The answer is to contain only the line containing "The image size is (1200, 600)." and the lines after it through the last one, each reproduced exactly as it appears below.

┌────────

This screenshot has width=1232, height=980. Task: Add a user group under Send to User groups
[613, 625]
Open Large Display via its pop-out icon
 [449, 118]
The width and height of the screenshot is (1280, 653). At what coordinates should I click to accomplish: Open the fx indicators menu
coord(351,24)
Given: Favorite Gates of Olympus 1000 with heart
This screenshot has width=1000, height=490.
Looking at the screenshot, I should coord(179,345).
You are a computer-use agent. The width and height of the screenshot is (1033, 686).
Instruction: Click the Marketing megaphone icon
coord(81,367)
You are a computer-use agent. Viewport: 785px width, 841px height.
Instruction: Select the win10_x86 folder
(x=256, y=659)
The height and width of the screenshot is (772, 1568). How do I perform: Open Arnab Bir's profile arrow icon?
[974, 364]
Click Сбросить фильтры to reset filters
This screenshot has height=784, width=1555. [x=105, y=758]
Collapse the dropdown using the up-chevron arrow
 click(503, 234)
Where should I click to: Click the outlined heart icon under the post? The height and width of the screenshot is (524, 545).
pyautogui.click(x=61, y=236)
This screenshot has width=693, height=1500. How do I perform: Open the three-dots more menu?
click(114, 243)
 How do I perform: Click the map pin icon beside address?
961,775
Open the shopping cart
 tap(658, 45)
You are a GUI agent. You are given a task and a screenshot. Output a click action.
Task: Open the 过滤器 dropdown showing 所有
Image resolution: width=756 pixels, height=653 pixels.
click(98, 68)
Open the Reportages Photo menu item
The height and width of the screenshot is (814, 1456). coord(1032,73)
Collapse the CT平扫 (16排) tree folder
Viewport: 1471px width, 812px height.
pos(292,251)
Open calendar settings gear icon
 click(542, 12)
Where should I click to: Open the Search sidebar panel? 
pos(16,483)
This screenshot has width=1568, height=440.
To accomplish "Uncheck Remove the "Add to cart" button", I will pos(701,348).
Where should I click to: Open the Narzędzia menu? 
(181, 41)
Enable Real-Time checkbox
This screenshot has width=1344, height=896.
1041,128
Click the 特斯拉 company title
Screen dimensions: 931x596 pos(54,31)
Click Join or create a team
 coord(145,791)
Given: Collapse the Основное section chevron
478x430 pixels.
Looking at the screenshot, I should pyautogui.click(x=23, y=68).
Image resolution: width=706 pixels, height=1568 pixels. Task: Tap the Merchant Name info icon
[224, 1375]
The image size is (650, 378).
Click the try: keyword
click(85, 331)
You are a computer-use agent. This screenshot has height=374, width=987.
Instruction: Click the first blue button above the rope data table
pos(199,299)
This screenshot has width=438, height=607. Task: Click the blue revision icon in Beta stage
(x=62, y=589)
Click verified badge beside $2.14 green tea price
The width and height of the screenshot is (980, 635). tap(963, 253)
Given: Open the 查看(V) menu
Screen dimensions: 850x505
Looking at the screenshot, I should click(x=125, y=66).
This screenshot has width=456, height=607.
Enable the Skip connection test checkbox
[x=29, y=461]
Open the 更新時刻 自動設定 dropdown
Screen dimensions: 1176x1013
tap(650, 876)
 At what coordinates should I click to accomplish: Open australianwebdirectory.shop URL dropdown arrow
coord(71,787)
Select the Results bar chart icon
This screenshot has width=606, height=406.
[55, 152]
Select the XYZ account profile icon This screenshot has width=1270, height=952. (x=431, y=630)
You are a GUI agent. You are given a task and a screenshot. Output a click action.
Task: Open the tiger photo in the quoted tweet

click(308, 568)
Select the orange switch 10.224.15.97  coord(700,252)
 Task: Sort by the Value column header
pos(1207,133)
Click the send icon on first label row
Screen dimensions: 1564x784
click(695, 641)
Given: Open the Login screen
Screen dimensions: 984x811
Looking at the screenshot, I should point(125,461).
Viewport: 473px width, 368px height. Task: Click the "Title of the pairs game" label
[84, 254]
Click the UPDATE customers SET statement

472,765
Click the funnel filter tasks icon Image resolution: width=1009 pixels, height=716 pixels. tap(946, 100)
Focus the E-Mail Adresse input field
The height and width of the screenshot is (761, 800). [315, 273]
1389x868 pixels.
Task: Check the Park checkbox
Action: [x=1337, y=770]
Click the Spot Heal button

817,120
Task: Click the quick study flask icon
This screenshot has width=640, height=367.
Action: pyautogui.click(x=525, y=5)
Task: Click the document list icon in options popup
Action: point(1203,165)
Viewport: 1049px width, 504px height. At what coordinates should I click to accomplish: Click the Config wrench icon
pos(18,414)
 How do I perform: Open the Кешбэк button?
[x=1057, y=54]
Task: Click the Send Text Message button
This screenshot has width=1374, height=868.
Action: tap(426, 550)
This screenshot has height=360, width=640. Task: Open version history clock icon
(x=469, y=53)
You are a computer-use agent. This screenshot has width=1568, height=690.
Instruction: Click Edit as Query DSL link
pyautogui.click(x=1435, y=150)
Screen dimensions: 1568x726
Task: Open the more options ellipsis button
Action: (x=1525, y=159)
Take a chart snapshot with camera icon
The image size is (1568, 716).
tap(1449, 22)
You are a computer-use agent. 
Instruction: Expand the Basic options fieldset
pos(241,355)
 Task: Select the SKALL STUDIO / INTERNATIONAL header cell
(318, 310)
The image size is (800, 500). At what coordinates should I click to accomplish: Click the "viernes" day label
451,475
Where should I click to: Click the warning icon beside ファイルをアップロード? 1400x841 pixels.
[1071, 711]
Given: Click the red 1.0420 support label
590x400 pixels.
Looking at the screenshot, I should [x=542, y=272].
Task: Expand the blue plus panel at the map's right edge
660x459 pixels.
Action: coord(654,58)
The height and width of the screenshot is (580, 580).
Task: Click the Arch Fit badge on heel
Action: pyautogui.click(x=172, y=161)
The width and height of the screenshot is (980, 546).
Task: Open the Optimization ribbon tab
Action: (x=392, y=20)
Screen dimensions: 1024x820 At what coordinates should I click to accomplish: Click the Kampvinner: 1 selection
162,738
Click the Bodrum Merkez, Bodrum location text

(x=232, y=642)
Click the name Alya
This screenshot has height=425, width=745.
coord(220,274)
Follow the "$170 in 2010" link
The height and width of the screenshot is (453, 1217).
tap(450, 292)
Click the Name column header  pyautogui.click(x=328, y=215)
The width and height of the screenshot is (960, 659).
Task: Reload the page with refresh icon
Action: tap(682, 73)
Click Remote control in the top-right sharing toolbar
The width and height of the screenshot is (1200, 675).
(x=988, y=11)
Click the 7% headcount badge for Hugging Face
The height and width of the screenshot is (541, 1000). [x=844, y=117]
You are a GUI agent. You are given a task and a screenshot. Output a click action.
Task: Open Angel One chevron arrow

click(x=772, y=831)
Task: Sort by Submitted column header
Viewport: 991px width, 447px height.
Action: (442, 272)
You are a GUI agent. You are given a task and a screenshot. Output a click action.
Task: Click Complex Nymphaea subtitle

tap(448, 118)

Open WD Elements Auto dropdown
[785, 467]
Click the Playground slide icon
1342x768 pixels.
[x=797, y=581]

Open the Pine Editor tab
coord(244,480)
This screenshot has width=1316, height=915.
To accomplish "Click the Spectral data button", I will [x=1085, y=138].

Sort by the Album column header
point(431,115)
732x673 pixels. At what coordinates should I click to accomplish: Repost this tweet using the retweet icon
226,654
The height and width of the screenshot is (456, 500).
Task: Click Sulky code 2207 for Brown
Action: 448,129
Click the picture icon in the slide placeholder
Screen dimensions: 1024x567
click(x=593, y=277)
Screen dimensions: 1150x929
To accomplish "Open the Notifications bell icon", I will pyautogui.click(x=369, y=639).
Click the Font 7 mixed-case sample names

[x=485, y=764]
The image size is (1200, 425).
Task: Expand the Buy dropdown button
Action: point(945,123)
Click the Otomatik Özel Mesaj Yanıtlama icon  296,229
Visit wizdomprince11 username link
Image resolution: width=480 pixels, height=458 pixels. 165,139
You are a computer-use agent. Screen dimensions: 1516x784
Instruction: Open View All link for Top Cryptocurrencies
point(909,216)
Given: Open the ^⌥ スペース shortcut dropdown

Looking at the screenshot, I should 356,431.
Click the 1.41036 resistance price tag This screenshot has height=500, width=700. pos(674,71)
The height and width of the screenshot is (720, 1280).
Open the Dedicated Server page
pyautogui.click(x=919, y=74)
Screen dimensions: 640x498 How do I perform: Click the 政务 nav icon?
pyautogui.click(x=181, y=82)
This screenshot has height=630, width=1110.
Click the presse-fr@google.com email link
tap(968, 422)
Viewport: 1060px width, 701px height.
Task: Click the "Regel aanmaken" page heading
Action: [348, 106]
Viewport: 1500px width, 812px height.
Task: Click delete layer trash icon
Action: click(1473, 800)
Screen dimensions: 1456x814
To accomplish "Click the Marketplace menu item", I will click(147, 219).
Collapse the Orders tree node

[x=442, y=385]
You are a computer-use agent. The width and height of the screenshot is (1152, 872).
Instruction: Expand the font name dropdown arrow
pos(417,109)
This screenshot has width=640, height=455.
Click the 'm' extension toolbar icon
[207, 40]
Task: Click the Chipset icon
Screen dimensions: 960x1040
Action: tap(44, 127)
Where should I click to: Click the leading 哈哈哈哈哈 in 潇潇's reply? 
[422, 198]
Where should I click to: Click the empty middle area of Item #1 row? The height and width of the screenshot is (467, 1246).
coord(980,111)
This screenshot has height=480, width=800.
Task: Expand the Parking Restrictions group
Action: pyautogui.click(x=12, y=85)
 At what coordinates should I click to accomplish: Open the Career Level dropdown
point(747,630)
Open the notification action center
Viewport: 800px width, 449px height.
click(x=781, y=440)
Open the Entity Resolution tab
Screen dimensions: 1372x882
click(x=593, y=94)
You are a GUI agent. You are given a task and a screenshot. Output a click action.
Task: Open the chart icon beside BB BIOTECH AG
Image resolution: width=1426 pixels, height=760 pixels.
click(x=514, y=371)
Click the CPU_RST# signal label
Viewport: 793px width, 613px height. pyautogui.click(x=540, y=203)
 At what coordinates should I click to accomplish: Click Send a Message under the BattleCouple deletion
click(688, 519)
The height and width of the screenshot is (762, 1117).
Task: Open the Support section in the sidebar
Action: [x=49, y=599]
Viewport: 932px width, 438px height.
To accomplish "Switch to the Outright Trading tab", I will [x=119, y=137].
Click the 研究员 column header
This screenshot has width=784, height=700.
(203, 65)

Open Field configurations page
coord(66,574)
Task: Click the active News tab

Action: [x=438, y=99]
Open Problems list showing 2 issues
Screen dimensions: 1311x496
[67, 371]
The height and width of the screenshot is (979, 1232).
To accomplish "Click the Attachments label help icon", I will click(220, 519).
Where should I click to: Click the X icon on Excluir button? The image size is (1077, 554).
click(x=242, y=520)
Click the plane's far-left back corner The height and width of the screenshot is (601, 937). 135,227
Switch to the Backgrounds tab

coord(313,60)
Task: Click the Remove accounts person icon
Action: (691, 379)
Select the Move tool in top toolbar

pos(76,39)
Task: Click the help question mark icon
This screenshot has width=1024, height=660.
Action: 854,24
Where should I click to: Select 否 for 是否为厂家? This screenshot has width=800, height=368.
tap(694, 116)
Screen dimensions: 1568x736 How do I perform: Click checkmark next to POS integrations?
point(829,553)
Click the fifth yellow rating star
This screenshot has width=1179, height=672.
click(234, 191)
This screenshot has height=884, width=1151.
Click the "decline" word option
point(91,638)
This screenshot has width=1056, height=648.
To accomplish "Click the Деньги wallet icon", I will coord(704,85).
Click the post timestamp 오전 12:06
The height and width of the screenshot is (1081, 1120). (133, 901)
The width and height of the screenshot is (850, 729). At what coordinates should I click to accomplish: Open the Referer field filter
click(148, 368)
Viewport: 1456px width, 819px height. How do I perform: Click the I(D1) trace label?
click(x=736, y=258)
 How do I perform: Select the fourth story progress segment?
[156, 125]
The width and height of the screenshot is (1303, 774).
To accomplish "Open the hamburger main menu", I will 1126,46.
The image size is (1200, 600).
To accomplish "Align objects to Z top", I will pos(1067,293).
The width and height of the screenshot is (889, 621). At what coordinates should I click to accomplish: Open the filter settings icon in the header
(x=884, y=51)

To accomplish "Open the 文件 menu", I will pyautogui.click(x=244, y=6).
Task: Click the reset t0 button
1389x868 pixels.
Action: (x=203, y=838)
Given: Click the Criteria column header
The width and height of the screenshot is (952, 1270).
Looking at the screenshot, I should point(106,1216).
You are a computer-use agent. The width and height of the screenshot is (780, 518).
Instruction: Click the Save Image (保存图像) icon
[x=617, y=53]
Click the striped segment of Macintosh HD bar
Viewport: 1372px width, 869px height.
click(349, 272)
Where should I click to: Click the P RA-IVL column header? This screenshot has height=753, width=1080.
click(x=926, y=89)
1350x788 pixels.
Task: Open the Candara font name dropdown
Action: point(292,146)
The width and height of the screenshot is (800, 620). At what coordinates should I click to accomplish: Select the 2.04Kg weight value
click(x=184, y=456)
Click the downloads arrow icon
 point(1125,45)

└────────

Result.
The image size is (1200, 600).
To accomplish "Align objects to Z top", I will pos(1067,293).
The width and height of the screenshot is (889, 621). At what coordinates should I click to accomplish: Open the filter settings icon in the header
(x=884, y=51)

To accomplish "Open the 文件 menu", I will pyautogui.click(x=244, y=6).
Task: Click the reset t0 button
1389x868 pixels.
Action: (x=203, y=838)
Given: Click the Criteria column header
The width and height of the screenshot is (952, 1270).
Looking at the screenshot, I should point(106,1216).
You are a computer-use agent. The width and height of the screenshot is (780, 518).
Instruction: Click the Save Image (保存图像) icon
[x=617, y=53]
Click the striped segment of Macintosh HD bar
Viewport: 1372px width, 869px height.
click(349, 272)
Where should I click to: Click the P RA-IVL column header? This screenshot has height=753, width=1080.
click(x=926, y=89)
1350x788 pixels.
Task: Open the Candara font name dropdown
Action: point(292,146)
The width and height of the screenshot is (800, 620). At what coordinates should I click to accomplish: Select the 2.04Kg weight value
click(x=184, y=456)
Click the downloads arrow icon
 point(1125,45)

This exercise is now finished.